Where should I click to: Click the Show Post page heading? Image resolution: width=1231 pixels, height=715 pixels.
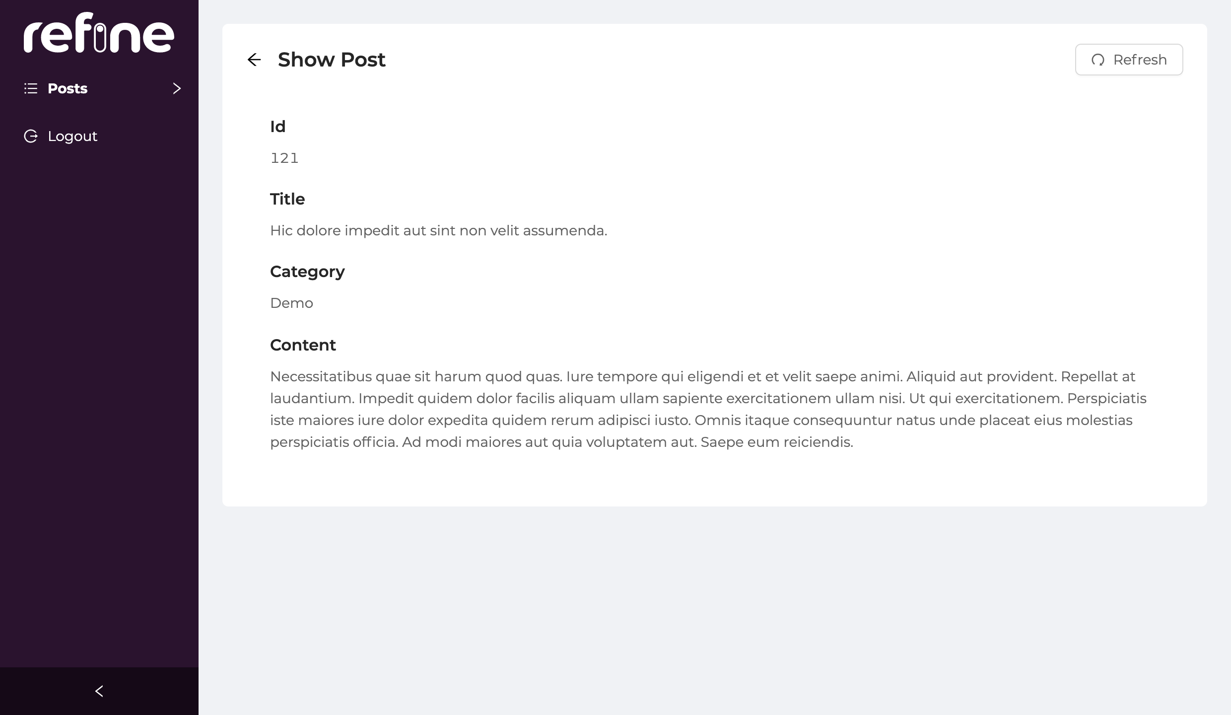click(x=332, y=60)
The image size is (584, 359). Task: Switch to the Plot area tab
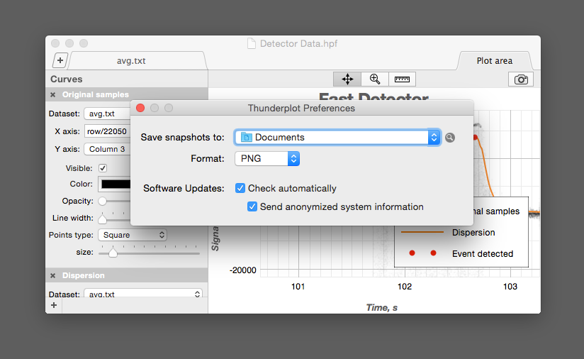coord(494,61)
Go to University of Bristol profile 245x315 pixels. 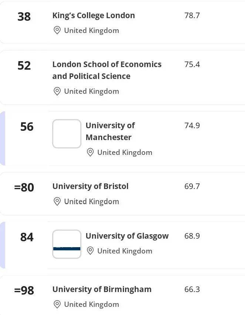click(x=90, y=186)
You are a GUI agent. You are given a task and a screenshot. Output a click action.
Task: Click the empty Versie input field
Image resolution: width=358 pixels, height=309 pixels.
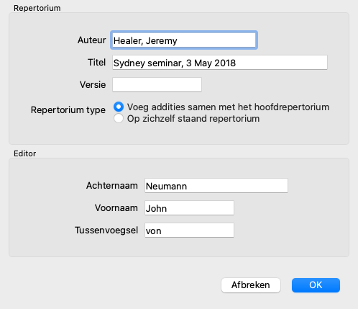pyautogui.click(x=157, y=84)
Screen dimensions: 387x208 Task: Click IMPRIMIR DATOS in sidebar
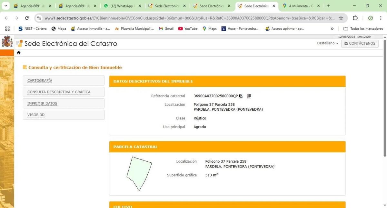42,104
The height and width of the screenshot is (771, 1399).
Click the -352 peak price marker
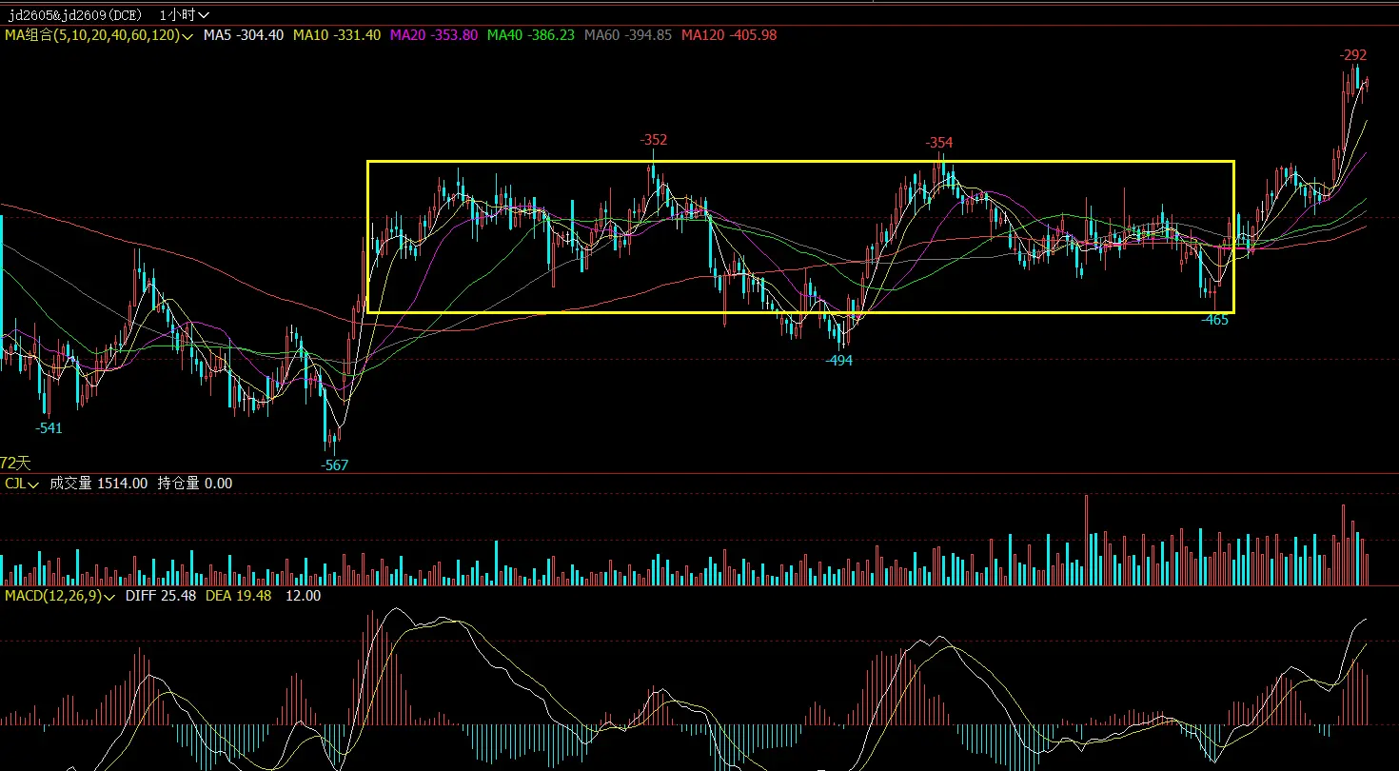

▬▬▬

What needs to be done » Throughout the material above, find each line with "screenshot" and return it.

Exercise response »
You are a GUI agent. You are given a task and a screenshot. Output a click action.
The height and width of the screenshot is (771, 1399).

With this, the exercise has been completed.